Last night I saw the movie The Insanity of God. It came out in limited release back in August and then came back for one showing yesterday, September 13. Every American Christian needs to see this movie. Every. Single. One. Why? Because in our American ivory palaces and modern, feel-good churches we are so far removed from what is happening just about everywhere else except here.
As Christians, the Bible says that we are the body of Christ. When one member suffers, then we all suffer. When one member rejoices, we all rejoice. But not here. When we find out one member is suffering, then we wonder what they are doing “wrong” that has brought God’s judgment on them. When a member rejoices, then we rejoice with them because of the “blessing of God” on their lives. However, in other parts of the world where the price of faith is costly, difficulties and persecutions are their training ground and prison is their seminary.
Hopefully, the movie will be back at least in DVD form soon so that people who missed the limited showings can see it. While you are waiting for that, you can read the book! It, of course, is filled with much more than can be covered in a 2 hour movie. It truly is a must-read.
The Insanity of God by Nik Ripken – the book – came out in 2013 and begins with a confession: Nik Ripken is not his real name. As you read the book you will understand why the author chose to write under a nom de plume. To write this book he has traveled to some of the harshest, most oppressive and most dangerous countries in the world and gathered stories from the people living there. These people have been intimidated, tortured, imprisoned, ridiculed, impoverished and oppressed simply because they are disciples of Jesus Christ, Christians. He has not only changed his own name, but he has also changed their names to protect them as much as possible from further consequences.

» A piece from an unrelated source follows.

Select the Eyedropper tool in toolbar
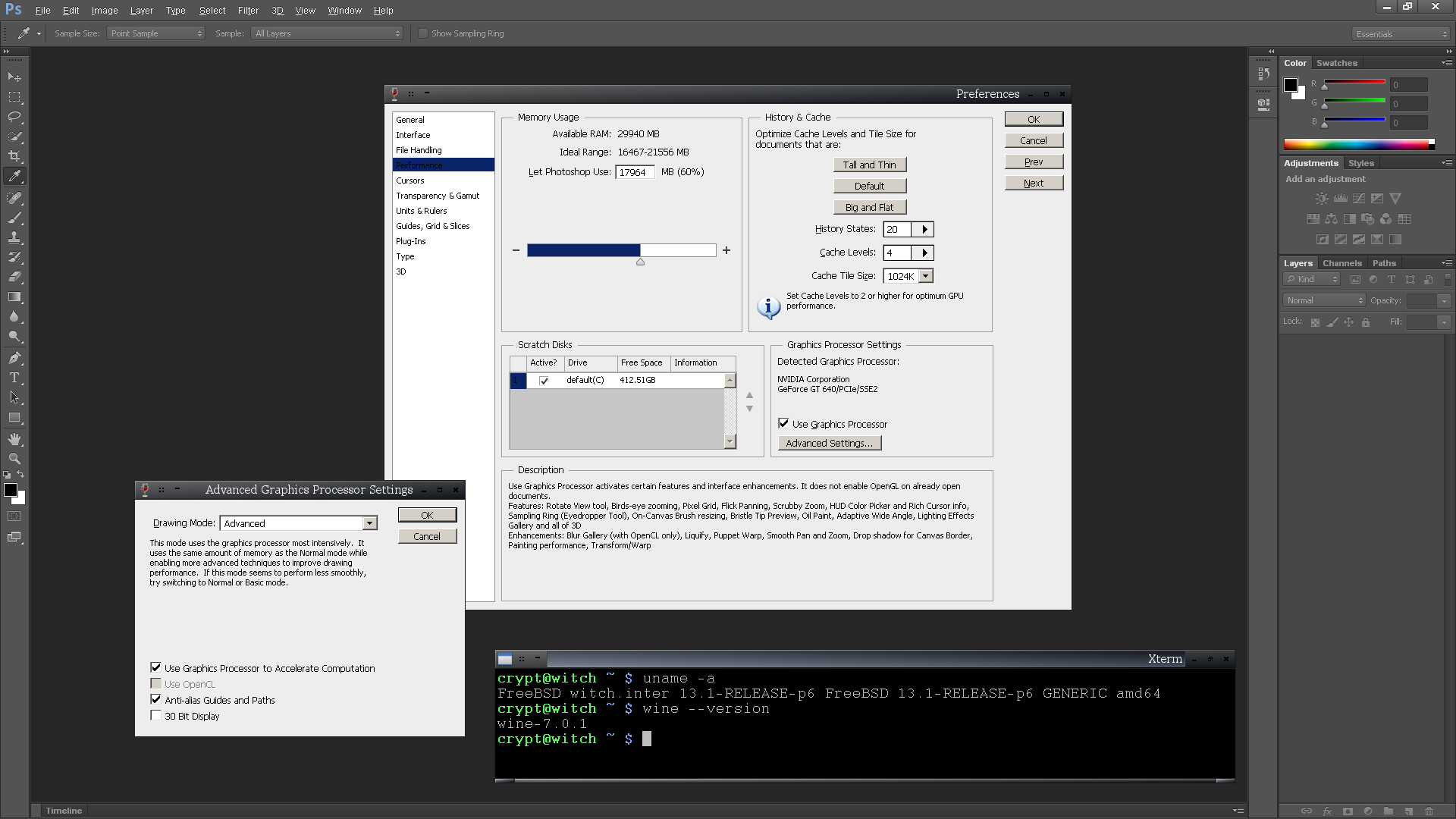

Sometimes when we think of Christians being persecuted, we think of Foxes Book of Martyrs. Or we think of ancient Romans in the Colosseum cheering and clapping as they watch lions devour Christians in the arena for sport. Or maybe we think of pastors behind the Iron Curtain being pulled out of their pulpits during the height of Communism and the Cold War. But I don’t think we think much about Christians being persecuted now in the 21st century. The real truth is that every single day 100 million people are persecuted for their faith. More Christians have been persecuted in the 20th and 21st centuries than all the martyrs combined in the first 1800 years since the resurrection of Christ.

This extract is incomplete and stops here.